An official 844-page immigration bill was filed by the Senate around 2 a.m. on April 17. Senators anticipate months of debate over the new policies, which include increased border security and provisional status for immigrants. This means that immigrants would legally be allowed to work in the country, but wouldn’t be able to take part in federal benefits like welfare or healthcare. After 10 years, they could seek green cards to achieve official legal status.
This policy change has been in the works for months among the bipartisan “Gang of Eight,” led in part by Senator Marco Rubio (R-FL.). He has spoken confidently of the new bill, and said he is certain that it will curb the number of immigrants who enter the country illegally.
“This bill marks the beginning of an important debate,” Rubio said, according to Fox News. “And I believe it will fix our broken system by securing our borders, improving interior enforcement, modernizing our legal immigration to help create jobs and protect American workers, and dealing with our undocumented population in a tough but humane way that is fair to those trying to come here the right way and linked to achieving several security triggers.”
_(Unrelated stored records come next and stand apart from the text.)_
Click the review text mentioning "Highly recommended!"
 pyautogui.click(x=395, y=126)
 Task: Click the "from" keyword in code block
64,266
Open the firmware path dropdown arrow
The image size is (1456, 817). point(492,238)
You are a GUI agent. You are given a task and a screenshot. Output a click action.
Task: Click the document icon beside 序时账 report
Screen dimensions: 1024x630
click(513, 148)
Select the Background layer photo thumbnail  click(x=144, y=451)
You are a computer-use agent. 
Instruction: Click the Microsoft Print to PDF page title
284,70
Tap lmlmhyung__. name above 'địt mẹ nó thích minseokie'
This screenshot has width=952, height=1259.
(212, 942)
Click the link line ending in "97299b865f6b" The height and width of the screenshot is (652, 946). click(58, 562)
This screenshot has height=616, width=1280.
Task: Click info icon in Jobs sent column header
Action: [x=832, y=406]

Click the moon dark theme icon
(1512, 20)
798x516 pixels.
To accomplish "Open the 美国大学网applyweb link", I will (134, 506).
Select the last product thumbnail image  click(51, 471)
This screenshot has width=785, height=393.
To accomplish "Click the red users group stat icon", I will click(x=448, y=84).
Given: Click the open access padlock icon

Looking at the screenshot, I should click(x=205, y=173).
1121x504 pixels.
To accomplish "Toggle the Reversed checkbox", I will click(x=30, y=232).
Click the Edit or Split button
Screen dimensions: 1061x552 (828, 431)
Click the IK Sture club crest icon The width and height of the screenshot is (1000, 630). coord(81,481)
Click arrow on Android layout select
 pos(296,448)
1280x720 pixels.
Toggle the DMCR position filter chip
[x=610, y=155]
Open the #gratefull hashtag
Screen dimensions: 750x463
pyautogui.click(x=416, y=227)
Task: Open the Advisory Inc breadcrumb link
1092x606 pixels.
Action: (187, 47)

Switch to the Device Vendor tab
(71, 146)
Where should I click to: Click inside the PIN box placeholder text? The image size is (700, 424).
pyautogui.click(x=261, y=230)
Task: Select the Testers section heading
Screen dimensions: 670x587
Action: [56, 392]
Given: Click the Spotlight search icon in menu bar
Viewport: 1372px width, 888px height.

The bill is divided into four sections: border security, immigrant visas, interior enforcement and workplace programs. The bill states that illegal immigration has become a threat to the country’s security, and the new laws will help the economy and the overall ethics of the United States.
In the introduction to the bill, the legislation talks about how these new standards will help enforce a better way of life while still continuing to let immigrants join the country lawfully.
“We have always welcomed newcomers to the United States and will continue to do so,” the introduction reads. “But in order to qualify for the honor and privilege of eventual citizenship, our laws must be followed.”